Sono opinioni abominevoli, ma sono opinioni. Questo confine non va mai cancellato. Un conto è sostenere cha la Shoah non è mai esistita, e un conto è bruciare una sinagoga. Un conto è chiedere che i rom siano cacciati, e un conto è assaltare i loro campi. È evidente che c’è un nesso fra le parole e le azioni: altrimenti, perché mai dovremmo parlare o scrivere? Il concetto stesso di educazione si basa sulla convinzione che le parole producano risultati. Ma spetta singolarmente a ciascuno di noi compiere o meno un’azione, e assumersene la responsabilità. Alle parole si può rispondere soltanto con altre parole.
Se ci pensiamo, l’unica vera libertà che ci appartiene come diritto naturale, e che definisce il nostro orizzonte nel mondo, è la libertà di esprimerci: è cioè la libertà di pensiero, di stampa, di coscienza, di religione, di ricerca scientifica... Tutte le nostre attività, che sia scrivere una canzone o andare in chiesa, votare alle elezioni o comprare un giornale, trovare un rimedio all’Alzheimer o scegliere una compagnia telefonica, hanno a che fare in un modo o nell’altro con la libertà di espressione. Poter dire la nostra, senza costrizioni né vincoli, è dunque il bene più prezioso. Se introduciamo un qualsiasi criterio per giudicare quali opinioni si possono esprimere e quali no, in quello stesso momento deleghiamo ad altri, fosse pure una maggioranza democraticamente eletta, la nostra personale libertà di espressione, che è invece inalienabile perché è soltanto nostra, come la vita. Chi può decidere che cosa è lecito dire e che cosa non lo è? Mentre è evidente che ammazzare un uomo per strada è un reato, è molto meno evidente la linea che separa un fan club dei Soprano da un fan club di Riina: in realtà, se ci pensiamo bene, questa differenza non c’è. Sta alla responsabilità di ciascuno capire che una cosa è un telefilm, una cosa è scrivere corbellerie su un capomafia pluriomicida, e un’altra cosa ancora è sparare.

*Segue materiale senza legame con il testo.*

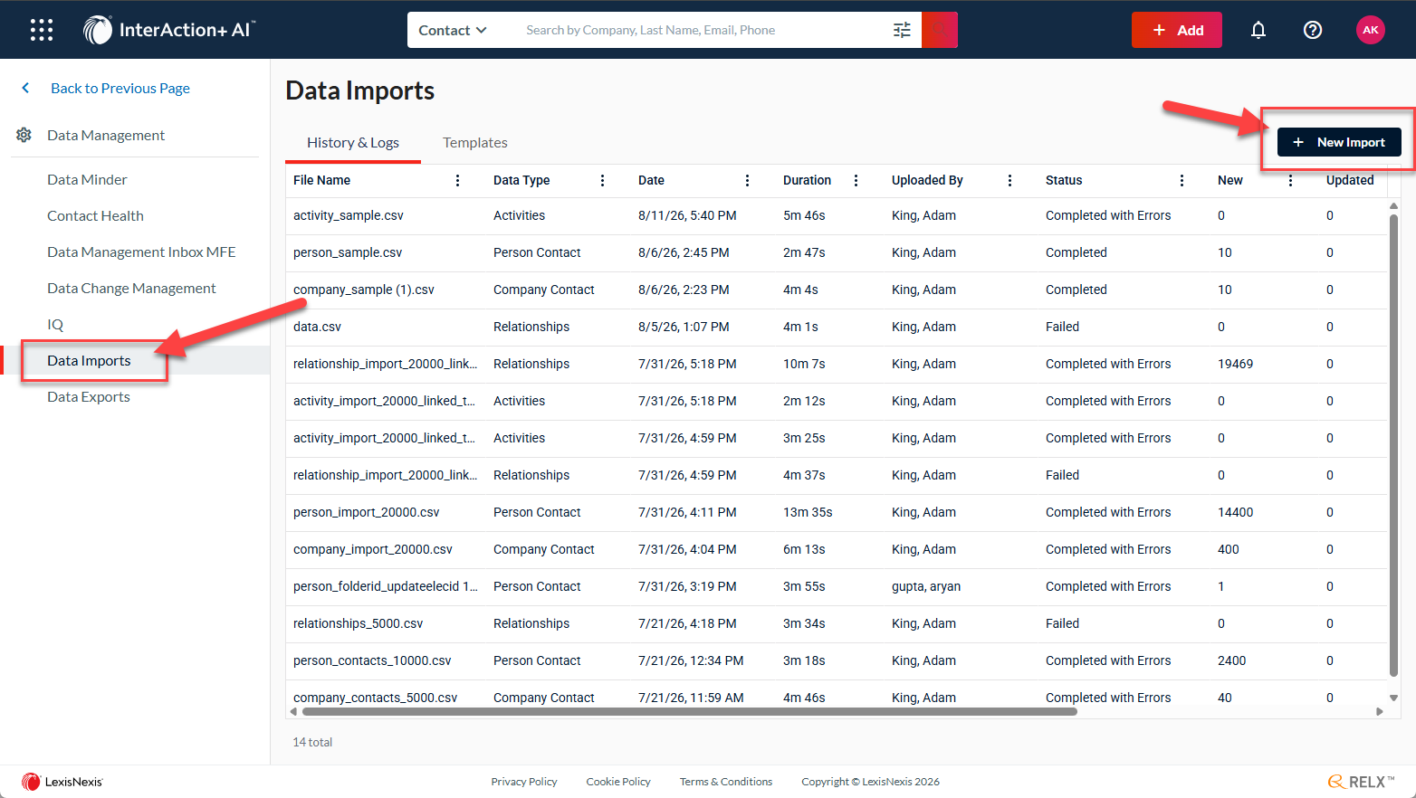Screen dimensions: 1416x798
Task: Open the app launcher grid icon
Action: pyautogui.click(x=42, y=30)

La libertà di espressione è indivisibile. Tutti dovrebbero poter esprimere liberamente le loro opinioni. Soprattutto le più ributtanti. Mentre infatti la censura nasconde il problema e in questo modo sceglie di non risolverlo, un dibattito libero e aperto non esclude la possibilità di convincere chi non la pensa come noi.